* **What the task requires**: Output only the lines from the start of the entries through the line holding "Task: Click the orange". Each line must match the original exactly.

** Input material follows **

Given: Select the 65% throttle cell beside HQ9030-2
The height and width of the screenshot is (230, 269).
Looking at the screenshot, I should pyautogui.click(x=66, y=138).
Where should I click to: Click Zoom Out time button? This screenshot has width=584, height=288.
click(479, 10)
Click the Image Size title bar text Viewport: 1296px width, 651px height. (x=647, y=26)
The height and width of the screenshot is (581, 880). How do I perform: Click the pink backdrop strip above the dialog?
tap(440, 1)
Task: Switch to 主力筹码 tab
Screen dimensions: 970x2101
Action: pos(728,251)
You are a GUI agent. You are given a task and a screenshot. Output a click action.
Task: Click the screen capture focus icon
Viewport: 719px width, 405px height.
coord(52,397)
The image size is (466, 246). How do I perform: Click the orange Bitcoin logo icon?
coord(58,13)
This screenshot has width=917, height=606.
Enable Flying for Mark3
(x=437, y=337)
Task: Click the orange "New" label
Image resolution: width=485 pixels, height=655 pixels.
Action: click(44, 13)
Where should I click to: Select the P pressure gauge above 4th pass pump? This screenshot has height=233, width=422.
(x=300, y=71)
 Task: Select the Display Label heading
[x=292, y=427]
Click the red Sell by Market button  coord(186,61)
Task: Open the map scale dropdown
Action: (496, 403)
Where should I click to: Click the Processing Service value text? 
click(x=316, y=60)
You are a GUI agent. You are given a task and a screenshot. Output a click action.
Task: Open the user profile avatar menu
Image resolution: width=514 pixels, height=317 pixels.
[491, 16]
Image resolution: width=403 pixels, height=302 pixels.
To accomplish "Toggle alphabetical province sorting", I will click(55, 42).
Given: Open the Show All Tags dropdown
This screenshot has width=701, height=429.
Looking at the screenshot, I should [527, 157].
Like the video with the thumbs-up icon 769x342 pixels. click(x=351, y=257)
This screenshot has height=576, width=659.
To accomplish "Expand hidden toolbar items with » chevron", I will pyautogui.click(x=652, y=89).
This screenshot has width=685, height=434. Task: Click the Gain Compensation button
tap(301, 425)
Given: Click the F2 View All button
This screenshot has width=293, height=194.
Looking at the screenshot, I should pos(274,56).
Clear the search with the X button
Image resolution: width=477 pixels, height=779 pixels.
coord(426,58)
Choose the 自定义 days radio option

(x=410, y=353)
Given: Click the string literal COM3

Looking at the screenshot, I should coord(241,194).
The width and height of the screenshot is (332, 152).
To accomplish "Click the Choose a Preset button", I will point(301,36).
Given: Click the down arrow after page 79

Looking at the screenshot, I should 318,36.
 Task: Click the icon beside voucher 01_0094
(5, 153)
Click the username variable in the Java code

** End of Input material **

* **Answer space**:
Given: Select the 65% throttle cell beside HQ9030-2
The height and width of the screenshot is (230, 269).
Looking at the screenshot, I should pyautogui.click(x=66, y=138).
Where should I click to: Click Zoom Out time button? This screenshot has width=584, height=288.
click(479, 10)
Click the Image Size title bar text Viewport: 1296px width, 651px height. (x=647, y=26)
The height and width of the screenshot is (581, 880). How do I perform: Click the pink backdrop strip above the dialog?
tap(440, 1)
Task: Switch to 主力筹码 tab
Screen dimensions: 970x2101
Action: pos(728,251)
You are a GUI agent. You are given a task and a screenshot. Output a click action.
Task: Click the screen capture focus icon
Viewport: 719px width, 405px height.
coord(52,397)
The image size is (466, 246). How do I perform: Click the orange Bitcoin logo icon?
coord(58,13)
This screenshot has width=917, height=606.
Enable Flying for Mark3
(x=437, y=337)
Task: Click the orange "New" label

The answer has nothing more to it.